▶ [EXCERPT PROVIDED]:
To understand the motivations behind Ceausescu’s decision to engage in violence rather than resign to domestic pressures, or seek mutual settlement (like other communist leaders in Eastern Europe have done), it is necessary to first look at the nature of the violence during the revolution. The goal here is to determine whether „the most violent of the events that transformed Eastern Europe in 1989”27 can be categorized as part of a civil war.

This categorization is important, because most scholars do not recognize the Romanian Revolution as a civil war; making this conflict an irrelevant subject in the study of warfare outside of Romania. For example, Harbom and Wallensteen28 wrongfully classify the Romanian Revolution as a minor armed conflict (citing between 25 and 999 battle-related deaths for the duration of the conflict). While scholars like Harbom and Wallensteen are right to classify the Romanian Revolution as an armed conflict (defined as „a contested incompatibility that concerns government and/or territory where the use of armed force between two parties, of which at least one is the government of a state, results in at least 25 battle-related deaths”),29 they are wrong when they classify the conflict as minor.

A closer look at Harbom and Wallensteen’s dataset indicates that the start date used (the date of the first battle-related death in the conflict) was December 22, 1989, which represents the onset of violence in Bucharest. The problem with this date is that the 978 revolutionaries arrested in Timisoara alone before demonstrations erupted in Bucharest (as reported by the Military Court of Timisoara),30 and the 162 deaths and 1,101 wounded in Banat and Transylvania between December 16 and December 2231 cannot be overlooked in the study of the revolution. Harbom and Wallensteen’s conclusion is thus flawed because the data they used was inconsistent with the facts of the revolution; a situation that, I hope, will be rectified in the future.

▶ [EXTRACTED ENTRIES]:
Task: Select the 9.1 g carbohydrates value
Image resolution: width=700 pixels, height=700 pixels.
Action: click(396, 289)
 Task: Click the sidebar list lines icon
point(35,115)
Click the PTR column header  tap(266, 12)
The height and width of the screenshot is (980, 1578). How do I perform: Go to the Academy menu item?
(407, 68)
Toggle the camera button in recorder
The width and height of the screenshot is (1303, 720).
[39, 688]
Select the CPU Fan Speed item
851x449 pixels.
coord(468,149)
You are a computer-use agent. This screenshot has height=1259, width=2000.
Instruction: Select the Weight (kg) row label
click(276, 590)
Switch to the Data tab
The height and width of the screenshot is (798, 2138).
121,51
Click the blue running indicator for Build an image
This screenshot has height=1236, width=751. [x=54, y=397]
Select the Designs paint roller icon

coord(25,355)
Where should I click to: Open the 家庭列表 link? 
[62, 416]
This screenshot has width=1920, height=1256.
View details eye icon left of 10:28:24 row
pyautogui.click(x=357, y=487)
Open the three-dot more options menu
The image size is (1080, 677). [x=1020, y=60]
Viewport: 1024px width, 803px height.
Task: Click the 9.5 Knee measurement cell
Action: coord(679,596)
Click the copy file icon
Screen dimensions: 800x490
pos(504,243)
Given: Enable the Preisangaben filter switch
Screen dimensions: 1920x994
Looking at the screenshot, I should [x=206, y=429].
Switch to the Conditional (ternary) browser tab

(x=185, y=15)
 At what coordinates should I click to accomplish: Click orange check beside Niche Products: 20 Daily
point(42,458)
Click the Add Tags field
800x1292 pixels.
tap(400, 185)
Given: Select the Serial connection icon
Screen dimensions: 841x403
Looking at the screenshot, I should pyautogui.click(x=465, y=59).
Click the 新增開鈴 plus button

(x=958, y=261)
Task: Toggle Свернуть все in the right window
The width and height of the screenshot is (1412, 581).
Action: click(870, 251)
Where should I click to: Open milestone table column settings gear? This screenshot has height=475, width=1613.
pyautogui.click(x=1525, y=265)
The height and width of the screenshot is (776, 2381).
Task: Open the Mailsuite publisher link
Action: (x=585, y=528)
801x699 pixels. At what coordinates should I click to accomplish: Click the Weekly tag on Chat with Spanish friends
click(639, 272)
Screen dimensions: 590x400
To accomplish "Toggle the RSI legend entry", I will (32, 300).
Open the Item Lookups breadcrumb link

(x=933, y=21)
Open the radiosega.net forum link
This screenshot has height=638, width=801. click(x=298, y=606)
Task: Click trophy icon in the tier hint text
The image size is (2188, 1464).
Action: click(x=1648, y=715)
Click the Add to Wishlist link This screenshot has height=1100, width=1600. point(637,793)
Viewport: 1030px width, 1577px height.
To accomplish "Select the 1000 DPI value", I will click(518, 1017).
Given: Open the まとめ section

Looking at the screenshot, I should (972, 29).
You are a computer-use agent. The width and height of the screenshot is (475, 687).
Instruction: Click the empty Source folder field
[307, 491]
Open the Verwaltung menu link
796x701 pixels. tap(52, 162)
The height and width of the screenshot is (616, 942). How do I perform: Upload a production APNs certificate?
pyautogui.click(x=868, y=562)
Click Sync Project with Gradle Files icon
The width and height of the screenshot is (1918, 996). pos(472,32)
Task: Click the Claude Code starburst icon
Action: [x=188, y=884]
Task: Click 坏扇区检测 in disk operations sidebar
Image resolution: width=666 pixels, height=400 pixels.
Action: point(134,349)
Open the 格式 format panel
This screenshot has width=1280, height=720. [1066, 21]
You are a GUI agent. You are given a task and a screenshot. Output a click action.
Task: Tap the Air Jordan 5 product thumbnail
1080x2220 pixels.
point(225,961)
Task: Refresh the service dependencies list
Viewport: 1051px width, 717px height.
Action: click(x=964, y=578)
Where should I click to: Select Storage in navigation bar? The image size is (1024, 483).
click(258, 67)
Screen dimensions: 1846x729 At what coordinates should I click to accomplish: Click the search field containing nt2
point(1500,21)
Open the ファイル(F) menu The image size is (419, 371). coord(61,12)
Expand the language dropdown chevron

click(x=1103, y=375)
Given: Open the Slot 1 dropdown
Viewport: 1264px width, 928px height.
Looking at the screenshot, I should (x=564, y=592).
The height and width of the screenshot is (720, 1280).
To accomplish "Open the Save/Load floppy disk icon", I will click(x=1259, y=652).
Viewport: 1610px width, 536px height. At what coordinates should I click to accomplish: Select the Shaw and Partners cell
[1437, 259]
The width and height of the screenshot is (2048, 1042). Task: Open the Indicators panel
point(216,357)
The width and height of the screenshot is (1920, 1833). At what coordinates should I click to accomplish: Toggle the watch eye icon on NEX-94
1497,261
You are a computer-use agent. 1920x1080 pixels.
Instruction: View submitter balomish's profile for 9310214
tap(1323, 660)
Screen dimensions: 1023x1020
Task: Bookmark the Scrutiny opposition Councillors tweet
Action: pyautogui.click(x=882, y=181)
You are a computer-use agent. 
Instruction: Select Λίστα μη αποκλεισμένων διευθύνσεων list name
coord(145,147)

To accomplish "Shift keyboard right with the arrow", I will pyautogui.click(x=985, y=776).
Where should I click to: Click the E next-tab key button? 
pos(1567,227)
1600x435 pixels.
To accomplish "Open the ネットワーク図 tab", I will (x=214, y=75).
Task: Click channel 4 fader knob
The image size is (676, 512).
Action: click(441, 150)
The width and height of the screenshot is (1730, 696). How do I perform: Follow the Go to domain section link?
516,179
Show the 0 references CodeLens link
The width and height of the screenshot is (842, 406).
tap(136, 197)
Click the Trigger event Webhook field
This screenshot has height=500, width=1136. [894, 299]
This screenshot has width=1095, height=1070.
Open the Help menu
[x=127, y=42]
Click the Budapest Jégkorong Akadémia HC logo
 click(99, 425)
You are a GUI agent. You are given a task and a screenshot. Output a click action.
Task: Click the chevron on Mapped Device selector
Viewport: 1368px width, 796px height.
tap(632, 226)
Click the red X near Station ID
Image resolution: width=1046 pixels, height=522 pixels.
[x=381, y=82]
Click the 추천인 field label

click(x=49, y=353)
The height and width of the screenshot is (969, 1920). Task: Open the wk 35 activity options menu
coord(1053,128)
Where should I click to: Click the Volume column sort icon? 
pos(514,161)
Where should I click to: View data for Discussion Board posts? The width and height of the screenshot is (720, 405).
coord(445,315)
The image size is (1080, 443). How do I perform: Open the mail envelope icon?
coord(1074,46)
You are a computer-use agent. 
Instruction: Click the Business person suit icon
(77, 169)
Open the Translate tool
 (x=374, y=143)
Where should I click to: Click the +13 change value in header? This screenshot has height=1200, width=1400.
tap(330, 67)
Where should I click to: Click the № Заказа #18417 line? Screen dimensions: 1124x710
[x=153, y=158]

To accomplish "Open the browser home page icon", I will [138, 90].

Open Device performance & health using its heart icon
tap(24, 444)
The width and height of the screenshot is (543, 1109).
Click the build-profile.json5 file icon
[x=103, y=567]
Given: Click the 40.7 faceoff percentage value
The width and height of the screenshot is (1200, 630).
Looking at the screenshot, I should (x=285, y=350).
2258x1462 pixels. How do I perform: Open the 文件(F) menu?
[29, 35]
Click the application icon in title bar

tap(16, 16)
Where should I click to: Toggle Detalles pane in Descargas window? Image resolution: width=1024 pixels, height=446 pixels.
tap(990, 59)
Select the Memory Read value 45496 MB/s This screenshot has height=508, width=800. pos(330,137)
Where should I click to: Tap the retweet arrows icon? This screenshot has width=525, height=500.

▶ [INSTRUCTION 1]:
Copy exactly the part of the excerpt on the Romanian Revolution that opens with the words containing "This categorization is" and closes with "conflict as minor.".
▶ [INSTRUCTION 2]:
Give what follows next in the excerpt on the Romanian Revolution, starting after its final sentence.

▶ [TASK ANSWER 1]:
This categorization is important, because most scholars do not recognize the Romanian Revolution as a civil war; making this conflict an irrelevant subject in the study of warfare outside of Romania. For example, Harbom and Wallensteen28 wrongfully classify the Romanian Revolution as a minor armed conflict (citing between 25 and 999 battle-related deaths for the duration of the conflict). While scholars like Harbom and Wallensteen are right to classify the Romanian Revolution as an armed conflict (defined as „a contested incompatibility that concerns government and/or territory where the use of armed force between two parties, of which at least one is the government of a state, results in at least 25 battle-related deaths”),29 they are wrong when they classify the conflict as minor.

▶ [TASK ANSWER 2]:
Given the changing nature of warfare in the contemporary security environment, I use Levy and Thompson to define war as „sustained, coordinated violence between two political organizations.”32 In order for the Romanian Revolution to be categorized as a civil war, two questions must be answered: first, whether the violence was coordinated and sustained; and second, whether it was between two political organizations.

An armed conflict between two political organizations: One of the difficulties in defining the Romanian Revolution as a civil war lays in the failure to identify the two political organizations involved in the onslaught. This is perhaps due to the failure of the National Salvation Front to take responsibility as the leader of the revolutionaries in the early stages of the revolution. The other side is clearly identified as the ruthless Securitate (the state’s secret police dubbed as ‘the terrorists’).33 However, if the statements of General Militaru are true, and the National Salvation Front began its existence six months prior to the revolution,34 then, unquestionably, the Romanian Revolution was a conflict between two political organizations.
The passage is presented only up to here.